What you return should match the data below exactly, line for line.
*** Excerpted records Section Begins ***
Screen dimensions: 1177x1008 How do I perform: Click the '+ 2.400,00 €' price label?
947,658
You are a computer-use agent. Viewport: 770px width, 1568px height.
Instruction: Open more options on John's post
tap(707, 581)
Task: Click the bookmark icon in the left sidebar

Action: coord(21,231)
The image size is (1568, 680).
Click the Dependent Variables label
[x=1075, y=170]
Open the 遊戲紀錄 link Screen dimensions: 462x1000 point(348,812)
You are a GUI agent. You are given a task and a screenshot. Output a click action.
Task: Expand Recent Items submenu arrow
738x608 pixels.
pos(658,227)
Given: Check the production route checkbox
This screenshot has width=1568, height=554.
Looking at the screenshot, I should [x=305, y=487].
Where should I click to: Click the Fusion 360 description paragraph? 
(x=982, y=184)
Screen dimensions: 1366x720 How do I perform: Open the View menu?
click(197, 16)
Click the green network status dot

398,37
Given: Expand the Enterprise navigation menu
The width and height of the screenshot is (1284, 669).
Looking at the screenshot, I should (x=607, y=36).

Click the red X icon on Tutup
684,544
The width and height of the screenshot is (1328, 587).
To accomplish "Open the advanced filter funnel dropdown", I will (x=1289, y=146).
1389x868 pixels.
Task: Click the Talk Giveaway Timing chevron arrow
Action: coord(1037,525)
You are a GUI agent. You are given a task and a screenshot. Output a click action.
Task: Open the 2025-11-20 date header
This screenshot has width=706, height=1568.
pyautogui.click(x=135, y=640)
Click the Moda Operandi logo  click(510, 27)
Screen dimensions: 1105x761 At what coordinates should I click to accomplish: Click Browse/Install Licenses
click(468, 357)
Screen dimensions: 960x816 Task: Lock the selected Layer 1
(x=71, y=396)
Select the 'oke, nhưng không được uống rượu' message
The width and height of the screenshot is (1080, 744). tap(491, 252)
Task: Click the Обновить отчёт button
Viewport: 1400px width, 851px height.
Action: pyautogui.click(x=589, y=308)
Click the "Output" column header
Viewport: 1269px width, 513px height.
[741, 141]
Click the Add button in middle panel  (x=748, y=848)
*** Excerpted records Section Ends ***
## Answer box
Screen dimensions: 1177x1008 How do I perform: Click the '+ 2.400,00 €' price label?
947,658
You are a computer-use agent. Viewport: 770px width, 1568px height.
Instruction: Open more options on John's post
tap(707, 581)
Task: Click the bookmark icon in the left sidebar

Action: coord(21,231)
The image size is (1568, 680).
Click the Dependent Variables label
[x=1075, y=170]
Open the 遊戲紀錄 link Screen dimensions: 462x1000 point(348,812)
You are a GUI agent. You are given a task and a screenshot. Output a click action.
Task: Expand Recent Items submenu arrow
738x608 pixels.
pos(658,227)
Given: Check the production route checkbox
This screenshot has width=1568, height=554.
Looking at the screenshot, I should [x=305, y=487].
Where should I click to: Click the Fusion 360 description paragraph? 
(x=982, y=184)
Screen dimensions: 1366x720 How do I perform: Open the View menu?
click(197, 16)
Click the green network status dot

398,37
Given: Expand the Enterprise navigation menu
The width and height of the screenshot is (1284, 669).
Looking at the screenshot, I should (x=607, y=36).

Click the red X icon on Tutup
684,544
The width and height of the screenshot is (1328, 587).
To accomplish "Open the advanced filter funnel dropdown", I will (x=1289, y=146).
1389x868 pixels.
Task: Click the Talk Giveaway Timing chevron arrow
Action: coord(1037,525)
You are a GUI agent. You are given a task and a screenshot. Output a click action.
Task: Open the 2025-11-20 date header
This screenshot has width=706, height=1568.
pyautogui.click(x=135, y=640)
Click the Moda Operandi logo  click(510, 27)
Screen dimensions: 1105x761 At what coordinates should I click to accomplish: Click Browse/Install Licenses
click(468, 357)
Screen dimensions: 960x816 Task: Lock the selected Layer 1
(x=71, y=396)
Select the 'oke, nhưng không được uống rượu' message
The width and height of the screenshot is (1080, 744). tap(491, 252)
Task: Click the Обновить отчёт button
Viewport: 1400px width, 851px height.
Action: pyautogui.click(x=589, y=308)
Click the "Output" column header
Viewport: 1269px width, 513px height.
[741, 141]
Click the Add button in middle panel  (x=748, y=848)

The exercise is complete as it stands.